▶ **Available data**
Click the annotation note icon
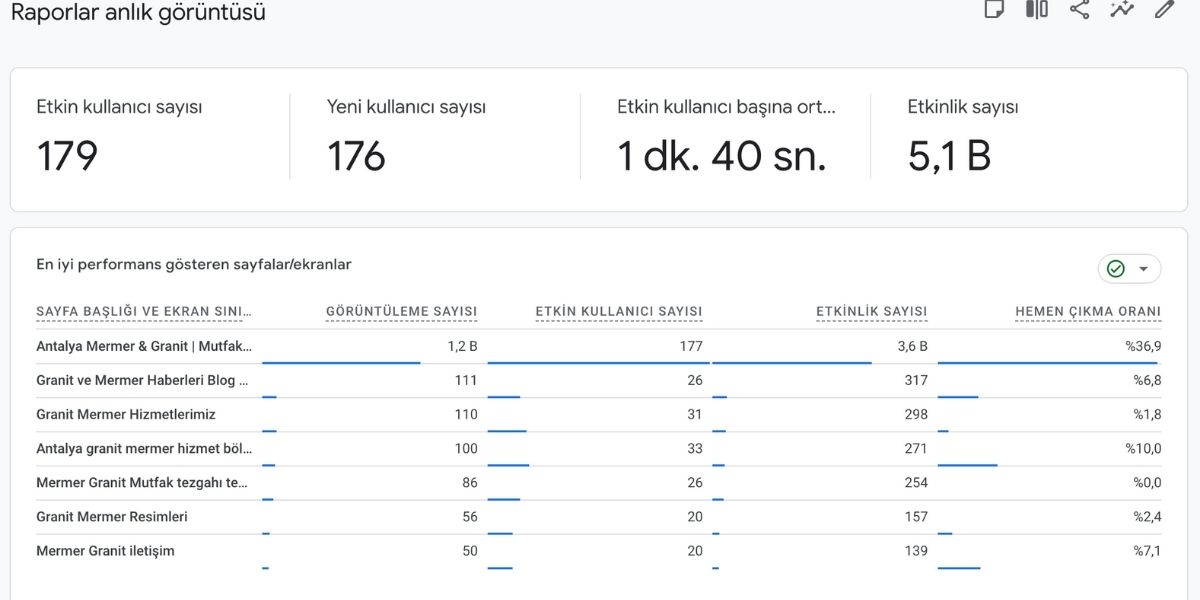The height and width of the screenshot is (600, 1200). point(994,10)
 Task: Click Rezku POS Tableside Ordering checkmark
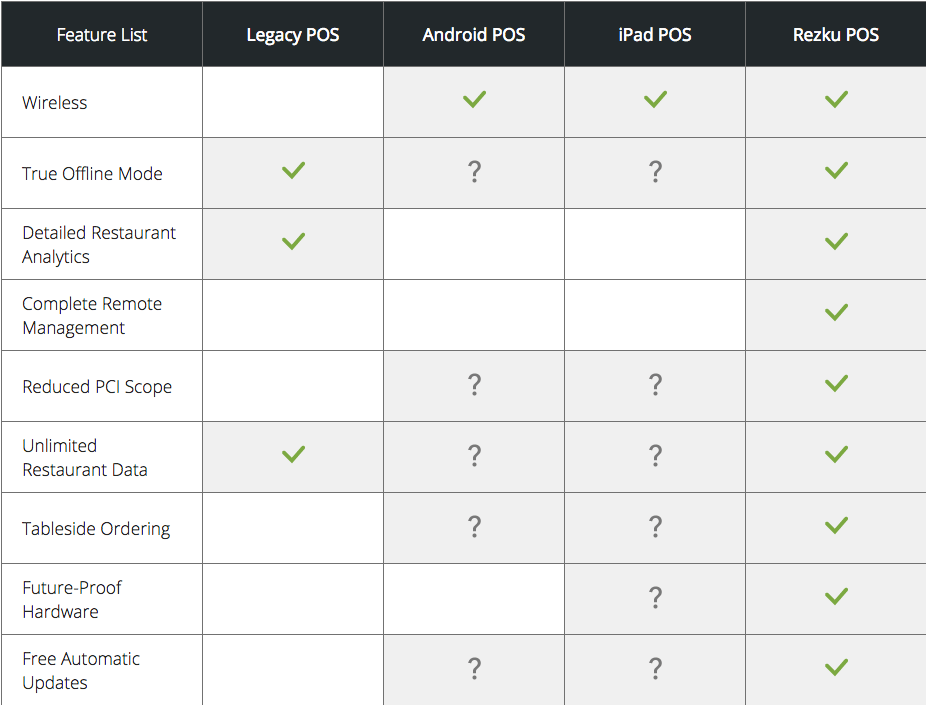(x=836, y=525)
---
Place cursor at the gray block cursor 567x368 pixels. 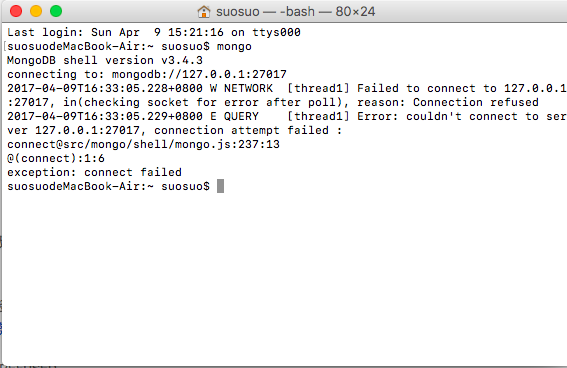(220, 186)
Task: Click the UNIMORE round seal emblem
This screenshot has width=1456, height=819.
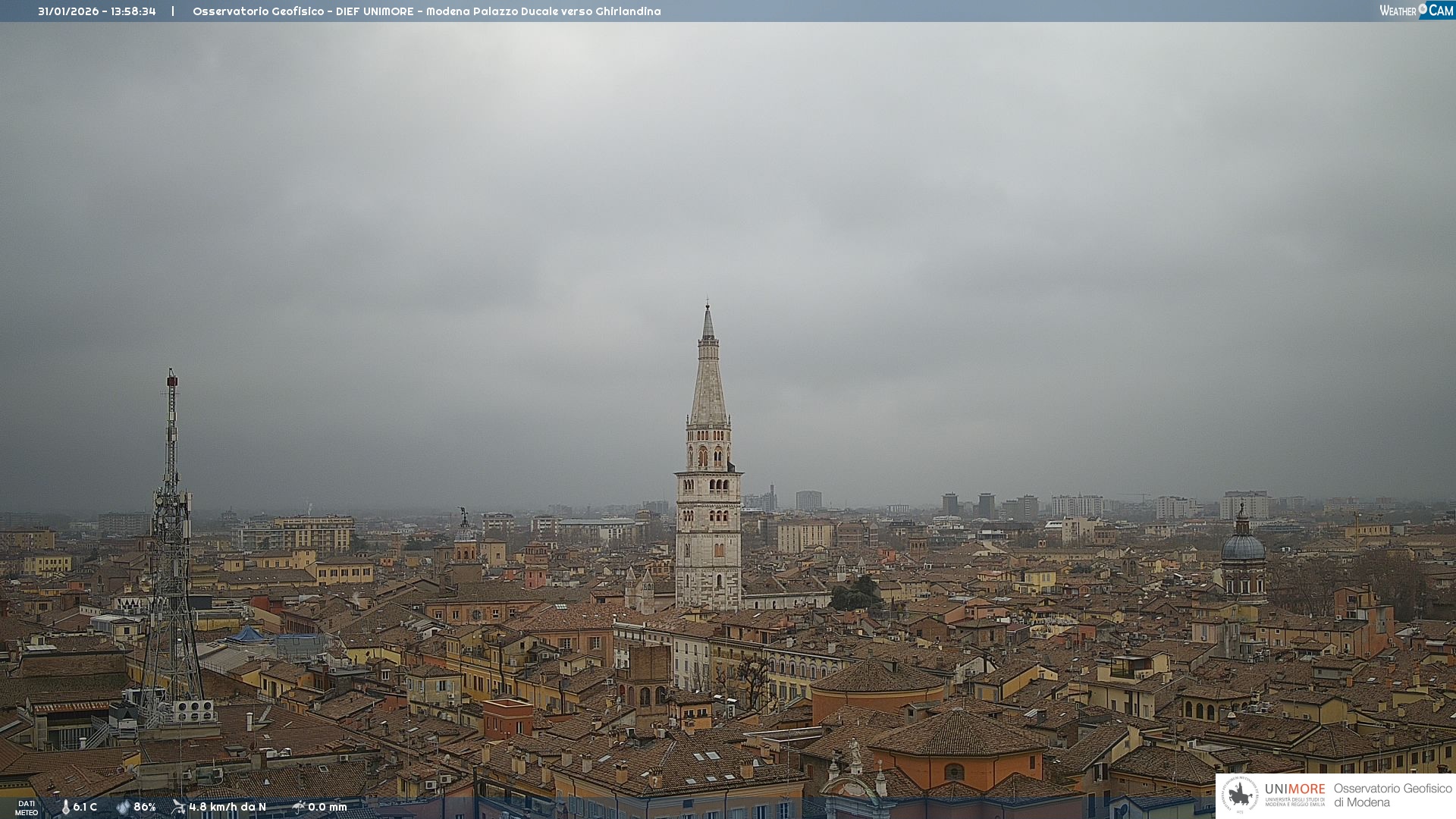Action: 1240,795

▶ **Problem to work on**
Transcribe the records verbatim from the line containing "Task: Click the UNIMORE round seal emblem" through the line containing "Action: 1240,795", including both of those lines, and omit the pictures.

▶ **The response**
Task: Click the UNIMORE round seal emblem
This screenshot has width=1456, height=819.
Action: 1240,795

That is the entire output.